[INPUT FOR THIS TASK]:
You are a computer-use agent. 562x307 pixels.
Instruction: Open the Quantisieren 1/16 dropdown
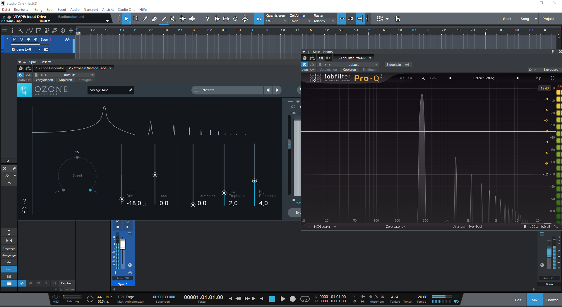pyautogui.click(x=276, y=21)
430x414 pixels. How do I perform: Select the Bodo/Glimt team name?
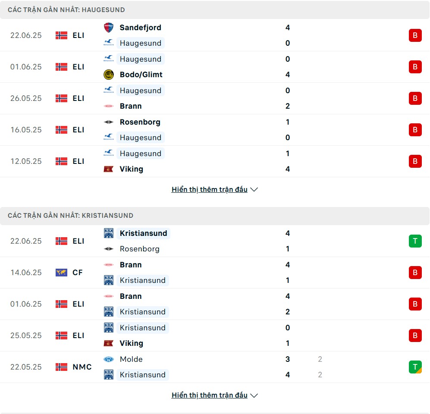141,75

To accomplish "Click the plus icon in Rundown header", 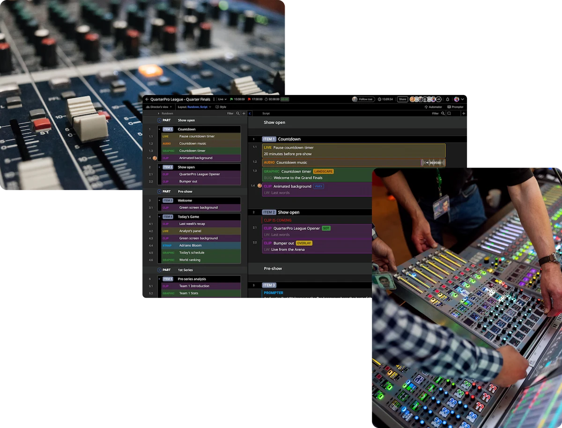I will tap(244, 113).
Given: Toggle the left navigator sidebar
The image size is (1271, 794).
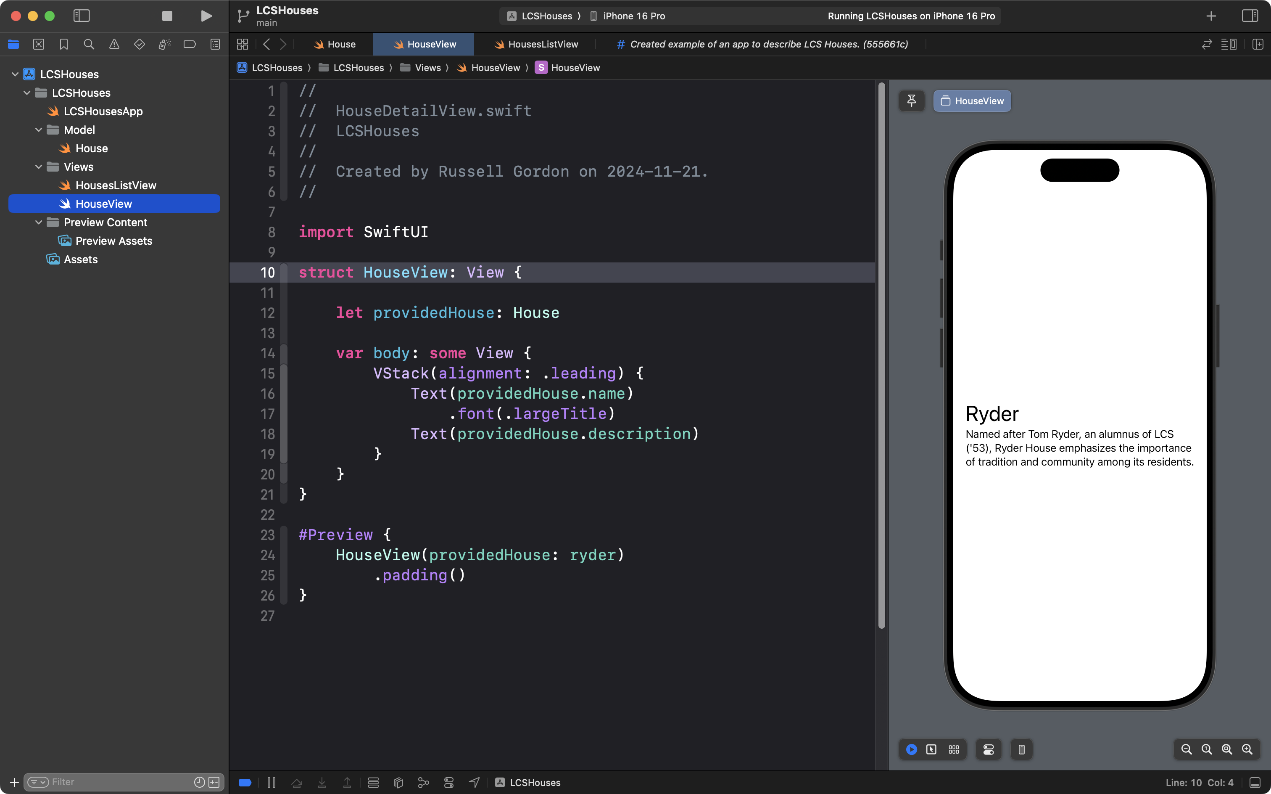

[WHAT THE TASK REQUIRES]: Pick out each line in the data above that contains the string "pixels". Case matters.

[CORRECT RESPONSE]:
You are a computer-use agent. 562x307 pixels.
430x414 pixels. How do I perform: Select the Bodo/Glimt team name?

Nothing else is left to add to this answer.